# WRITTEN INSTRUCTION
Please pick out every line in the rows below that contains the word "menu". Case counts.

# RECORD LIST
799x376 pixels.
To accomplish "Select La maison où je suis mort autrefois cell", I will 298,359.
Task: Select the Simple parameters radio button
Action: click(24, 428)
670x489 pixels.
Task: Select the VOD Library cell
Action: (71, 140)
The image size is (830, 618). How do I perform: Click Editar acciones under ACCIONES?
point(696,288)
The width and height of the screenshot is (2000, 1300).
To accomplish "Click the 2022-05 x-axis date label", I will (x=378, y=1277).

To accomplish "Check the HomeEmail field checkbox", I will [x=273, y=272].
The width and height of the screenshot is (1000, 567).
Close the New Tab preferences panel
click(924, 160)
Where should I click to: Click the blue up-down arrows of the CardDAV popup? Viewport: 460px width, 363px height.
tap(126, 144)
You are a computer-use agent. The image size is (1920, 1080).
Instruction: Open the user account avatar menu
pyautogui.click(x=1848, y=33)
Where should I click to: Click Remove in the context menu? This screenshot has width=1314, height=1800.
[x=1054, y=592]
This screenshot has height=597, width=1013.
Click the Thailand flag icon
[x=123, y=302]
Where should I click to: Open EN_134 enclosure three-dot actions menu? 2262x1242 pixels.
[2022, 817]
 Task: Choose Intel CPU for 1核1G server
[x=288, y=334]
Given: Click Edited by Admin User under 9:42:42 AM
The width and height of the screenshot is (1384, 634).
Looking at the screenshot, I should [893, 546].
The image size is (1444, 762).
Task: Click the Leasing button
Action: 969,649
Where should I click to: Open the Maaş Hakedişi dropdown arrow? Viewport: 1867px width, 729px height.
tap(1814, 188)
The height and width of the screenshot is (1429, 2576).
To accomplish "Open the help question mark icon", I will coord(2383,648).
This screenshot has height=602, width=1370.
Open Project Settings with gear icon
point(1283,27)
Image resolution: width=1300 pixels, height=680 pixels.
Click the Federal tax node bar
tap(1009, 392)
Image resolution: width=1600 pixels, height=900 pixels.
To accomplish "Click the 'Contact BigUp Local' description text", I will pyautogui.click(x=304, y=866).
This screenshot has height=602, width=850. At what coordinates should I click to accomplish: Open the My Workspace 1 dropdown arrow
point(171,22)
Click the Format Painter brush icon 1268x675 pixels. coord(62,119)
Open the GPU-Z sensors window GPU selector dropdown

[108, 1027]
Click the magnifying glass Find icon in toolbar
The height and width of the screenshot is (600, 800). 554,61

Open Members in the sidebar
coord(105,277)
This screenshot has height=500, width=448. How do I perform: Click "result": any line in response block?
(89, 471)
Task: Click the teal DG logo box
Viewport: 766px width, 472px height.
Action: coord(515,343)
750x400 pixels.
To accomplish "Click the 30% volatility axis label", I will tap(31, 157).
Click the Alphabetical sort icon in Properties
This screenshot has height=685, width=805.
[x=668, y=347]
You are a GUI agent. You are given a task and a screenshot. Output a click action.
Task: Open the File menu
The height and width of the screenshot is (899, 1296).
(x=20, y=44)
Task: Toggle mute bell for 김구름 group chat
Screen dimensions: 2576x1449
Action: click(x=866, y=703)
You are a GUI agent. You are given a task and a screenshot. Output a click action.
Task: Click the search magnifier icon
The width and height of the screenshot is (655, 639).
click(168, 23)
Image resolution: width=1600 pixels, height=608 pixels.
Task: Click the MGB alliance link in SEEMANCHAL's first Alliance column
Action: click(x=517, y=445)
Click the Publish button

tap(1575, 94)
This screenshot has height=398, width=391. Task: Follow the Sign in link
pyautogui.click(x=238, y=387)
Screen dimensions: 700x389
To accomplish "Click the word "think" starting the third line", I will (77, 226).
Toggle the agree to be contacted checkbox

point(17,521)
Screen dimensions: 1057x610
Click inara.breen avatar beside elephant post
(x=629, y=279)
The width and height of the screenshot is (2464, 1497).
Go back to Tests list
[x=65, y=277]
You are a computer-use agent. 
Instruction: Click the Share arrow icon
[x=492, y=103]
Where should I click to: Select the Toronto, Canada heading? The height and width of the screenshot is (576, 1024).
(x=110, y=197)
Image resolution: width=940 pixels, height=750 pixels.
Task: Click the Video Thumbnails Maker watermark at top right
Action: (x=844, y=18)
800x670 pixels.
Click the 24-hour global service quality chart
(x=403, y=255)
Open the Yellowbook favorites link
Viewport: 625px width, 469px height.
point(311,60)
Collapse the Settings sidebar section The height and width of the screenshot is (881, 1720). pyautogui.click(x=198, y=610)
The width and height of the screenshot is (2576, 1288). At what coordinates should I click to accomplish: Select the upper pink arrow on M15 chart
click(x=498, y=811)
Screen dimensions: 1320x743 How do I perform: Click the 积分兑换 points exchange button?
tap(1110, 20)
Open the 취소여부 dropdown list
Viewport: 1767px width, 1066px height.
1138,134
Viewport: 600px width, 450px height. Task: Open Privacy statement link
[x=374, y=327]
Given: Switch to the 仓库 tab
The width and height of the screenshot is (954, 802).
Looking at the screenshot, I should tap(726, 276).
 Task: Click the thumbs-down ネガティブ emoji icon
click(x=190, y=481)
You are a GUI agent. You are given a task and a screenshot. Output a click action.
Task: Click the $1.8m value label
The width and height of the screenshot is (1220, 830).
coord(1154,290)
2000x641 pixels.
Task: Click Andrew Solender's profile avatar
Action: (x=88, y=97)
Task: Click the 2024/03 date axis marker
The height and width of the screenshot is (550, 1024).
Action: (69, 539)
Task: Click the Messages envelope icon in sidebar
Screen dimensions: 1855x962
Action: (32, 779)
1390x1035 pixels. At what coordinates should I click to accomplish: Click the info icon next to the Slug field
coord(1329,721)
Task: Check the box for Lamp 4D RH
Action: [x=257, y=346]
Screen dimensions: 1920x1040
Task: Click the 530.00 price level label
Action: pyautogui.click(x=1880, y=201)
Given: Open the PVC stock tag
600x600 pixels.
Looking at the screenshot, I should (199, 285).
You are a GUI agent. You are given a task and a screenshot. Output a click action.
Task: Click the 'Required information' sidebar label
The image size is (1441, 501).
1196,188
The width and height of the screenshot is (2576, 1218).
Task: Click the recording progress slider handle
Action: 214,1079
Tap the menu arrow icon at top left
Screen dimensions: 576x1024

# RESPONSE FOR THIS EXERCISE
Instruction: Open the user account avatar menu
Where should I click to: Click Remove in the context menu? This screenshot has width=1314, height=1800.
Where should I click to: Open EN_134 enclosure three-dot actions menu? 2262x1242 pixels.
Task: Open the File menu
Tap the menu arrow icon at top left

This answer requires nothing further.